Andrews makes no mention of the fact that the Bush forecast of six months ago was deliberately highballed by $60 billion or so--precisely so that the administration could claim now that recent news on the deficit has been very good. As non-partisan budge analyst Stan Collender wrote half a year ago, "The Bush administration held a conference call... to say that the 2006 deficit would be $400 billion or more.... [T]his president has a well-established history of overstating the deficit early in the year and then taking credit when it turns out to be lower than projected, even if it has done nothing to make that happen..." (Collender's reaction to today's press event will--if printable--be posted among the Buzz Columns of http://www.nationaljournal.com later today.)
In July 2003 the fiscal 2003 deficit was estimated at $459 billion; the actual outcome was $378 billion. In February 2004 the fiscal 2004 deficit was estimated at $521 billion--more than $100 billion higher than the Congressional Budget Office's contemporaneous estimate, and $108 billion higher than the actual fiscal 2004 deficit of $413 billion. In January 2005 the adminnistration's forecast for the fiscal 2005 deficit was $427 billion--the deficit came in at $318 billion. And in each case the Bush administration trumpeted the "progress" on the deficit made relative to the benchmark set by its own highballed previous forecasts.
How did the Repulican Party ever get into the business of claiming that tax cuts in America today don't just expand the economy enough to make back some of the revenue lost, but expand it enough to make back all? It's not because any group of reality-based Republican economists believed it--they muttered about "charlatans and cranks... fad economics... voodoo economics... snake-oil salesm[e]n... trying to sell a miracle cure..." It's because a Republican journal of ideas called The Public Interest thought it would be a politically convenient claim to make. As its editor [Irving Kristol later explained]"(http://www.j-bradford-delong.net/Politics/Kristol_interesting.html), his "own rather cavalier attitude toward the budget deficit and other monetary or fiscal problems" arose because "the task, as I saw it, was to create a new majority, which evidently would mean a conservative majority, which came to mean, in turn, a Republican majority--so political effectiveness was the priority, not the accounting deficiencies of government."

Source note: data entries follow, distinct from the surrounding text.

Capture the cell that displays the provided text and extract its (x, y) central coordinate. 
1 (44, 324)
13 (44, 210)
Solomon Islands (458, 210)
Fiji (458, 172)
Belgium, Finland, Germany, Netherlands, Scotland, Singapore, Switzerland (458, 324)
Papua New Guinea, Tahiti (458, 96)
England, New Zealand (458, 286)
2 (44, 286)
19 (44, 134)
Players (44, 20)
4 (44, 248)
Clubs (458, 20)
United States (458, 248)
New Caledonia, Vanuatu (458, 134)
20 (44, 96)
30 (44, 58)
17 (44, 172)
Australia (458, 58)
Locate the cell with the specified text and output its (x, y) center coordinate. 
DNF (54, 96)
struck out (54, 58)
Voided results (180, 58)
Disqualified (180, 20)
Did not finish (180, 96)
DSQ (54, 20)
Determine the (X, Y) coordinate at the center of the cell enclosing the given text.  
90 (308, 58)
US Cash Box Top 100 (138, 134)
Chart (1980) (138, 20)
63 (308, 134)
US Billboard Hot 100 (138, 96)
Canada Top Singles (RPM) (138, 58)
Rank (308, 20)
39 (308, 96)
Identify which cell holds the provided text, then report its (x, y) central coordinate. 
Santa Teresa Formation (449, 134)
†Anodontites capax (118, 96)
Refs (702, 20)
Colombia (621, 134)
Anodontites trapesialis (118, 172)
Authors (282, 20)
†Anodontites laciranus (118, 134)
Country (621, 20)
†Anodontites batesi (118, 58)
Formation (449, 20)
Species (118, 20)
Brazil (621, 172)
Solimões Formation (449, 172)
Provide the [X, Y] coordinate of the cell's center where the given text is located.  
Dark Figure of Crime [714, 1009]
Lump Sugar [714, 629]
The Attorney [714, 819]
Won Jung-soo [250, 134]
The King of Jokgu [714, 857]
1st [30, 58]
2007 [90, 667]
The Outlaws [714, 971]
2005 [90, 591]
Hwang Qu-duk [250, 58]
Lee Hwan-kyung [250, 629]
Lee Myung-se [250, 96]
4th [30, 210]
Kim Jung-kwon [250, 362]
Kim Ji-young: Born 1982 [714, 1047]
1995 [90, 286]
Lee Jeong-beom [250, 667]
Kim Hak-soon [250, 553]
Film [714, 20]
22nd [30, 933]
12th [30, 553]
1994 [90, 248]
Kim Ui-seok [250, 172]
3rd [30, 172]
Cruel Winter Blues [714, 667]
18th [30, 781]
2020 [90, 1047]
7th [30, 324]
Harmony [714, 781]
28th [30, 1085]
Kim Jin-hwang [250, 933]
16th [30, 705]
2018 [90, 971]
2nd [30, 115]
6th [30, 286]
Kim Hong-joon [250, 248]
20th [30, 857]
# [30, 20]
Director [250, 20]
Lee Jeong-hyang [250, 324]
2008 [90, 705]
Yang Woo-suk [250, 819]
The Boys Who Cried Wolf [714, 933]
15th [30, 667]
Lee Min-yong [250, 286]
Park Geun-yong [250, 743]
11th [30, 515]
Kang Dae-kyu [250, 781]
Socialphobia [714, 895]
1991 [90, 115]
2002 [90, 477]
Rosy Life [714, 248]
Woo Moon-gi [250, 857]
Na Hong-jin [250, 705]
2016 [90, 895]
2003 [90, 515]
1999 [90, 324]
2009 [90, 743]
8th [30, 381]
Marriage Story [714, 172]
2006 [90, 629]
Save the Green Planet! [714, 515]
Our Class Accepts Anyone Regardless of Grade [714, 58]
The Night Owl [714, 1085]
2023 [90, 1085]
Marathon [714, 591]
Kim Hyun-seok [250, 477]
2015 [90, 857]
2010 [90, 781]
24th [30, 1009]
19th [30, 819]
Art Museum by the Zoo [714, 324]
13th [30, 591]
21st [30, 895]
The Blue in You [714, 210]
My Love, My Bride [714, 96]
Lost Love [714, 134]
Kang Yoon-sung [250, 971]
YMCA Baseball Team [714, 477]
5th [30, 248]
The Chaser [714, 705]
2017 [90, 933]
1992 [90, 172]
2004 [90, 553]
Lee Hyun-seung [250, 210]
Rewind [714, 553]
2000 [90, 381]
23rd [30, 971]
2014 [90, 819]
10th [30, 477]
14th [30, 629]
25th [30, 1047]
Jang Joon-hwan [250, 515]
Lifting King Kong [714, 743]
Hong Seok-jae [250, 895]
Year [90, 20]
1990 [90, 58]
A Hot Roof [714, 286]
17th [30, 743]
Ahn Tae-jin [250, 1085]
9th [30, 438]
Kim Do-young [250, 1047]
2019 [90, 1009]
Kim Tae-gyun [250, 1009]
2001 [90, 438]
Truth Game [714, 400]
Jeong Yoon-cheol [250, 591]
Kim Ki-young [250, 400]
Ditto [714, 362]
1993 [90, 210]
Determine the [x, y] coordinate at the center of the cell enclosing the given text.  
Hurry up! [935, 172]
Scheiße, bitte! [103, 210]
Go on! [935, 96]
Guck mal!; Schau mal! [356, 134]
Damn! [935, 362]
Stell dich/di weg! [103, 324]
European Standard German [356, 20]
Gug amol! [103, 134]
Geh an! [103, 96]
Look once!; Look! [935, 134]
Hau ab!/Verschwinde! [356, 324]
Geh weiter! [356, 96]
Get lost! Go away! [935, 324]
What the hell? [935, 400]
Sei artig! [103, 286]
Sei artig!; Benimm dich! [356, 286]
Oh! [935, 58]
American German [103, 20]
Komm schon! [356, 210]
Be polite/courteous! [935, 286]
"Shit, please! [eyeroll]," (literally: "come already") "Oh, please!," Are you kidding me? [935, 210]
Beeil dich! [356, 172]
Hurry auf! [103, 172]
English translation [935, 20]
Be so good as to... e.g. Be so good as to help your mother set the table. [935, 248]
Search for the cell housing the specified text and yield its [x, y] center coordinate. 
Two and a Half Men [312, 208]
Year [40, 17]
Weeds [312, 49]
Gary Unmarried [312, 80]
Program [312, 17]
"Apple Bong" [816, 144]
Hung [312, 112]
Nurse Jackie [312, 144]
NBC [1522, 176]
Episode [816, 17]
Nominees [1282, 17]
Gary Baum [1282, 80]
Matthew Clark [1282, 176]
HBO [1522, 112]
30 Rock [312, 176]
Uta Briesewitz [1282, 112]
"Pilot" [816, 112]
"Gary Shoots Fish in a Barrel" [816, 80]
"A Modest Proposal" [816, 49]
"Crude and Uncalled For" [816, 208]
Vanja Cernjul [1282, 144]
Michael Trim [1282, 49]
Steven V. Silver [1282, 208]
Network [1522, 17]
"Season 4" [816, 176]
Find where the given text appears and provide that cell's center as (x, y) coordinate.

Call it a game of Dingbat Kabuki. There has been good news about economic growth and tax revenue this year, but not $120 billion worth. By highballing early estimates of the deficit, and claiming that lower deficits than their own previous forecasts show that tax cuts pay for themselves, they can keep the big-spending and the low-taxes and the balanced-budget Republicans all inside the tent for just a little longer. That is what is going on here.
But if you are actually interested in what is good for the country, and what the effects of tax cuts on the economy are? You will learn nothing from the administration's press event. Remember: "political effectiveness was the priority, not the accounting deficiencies of government."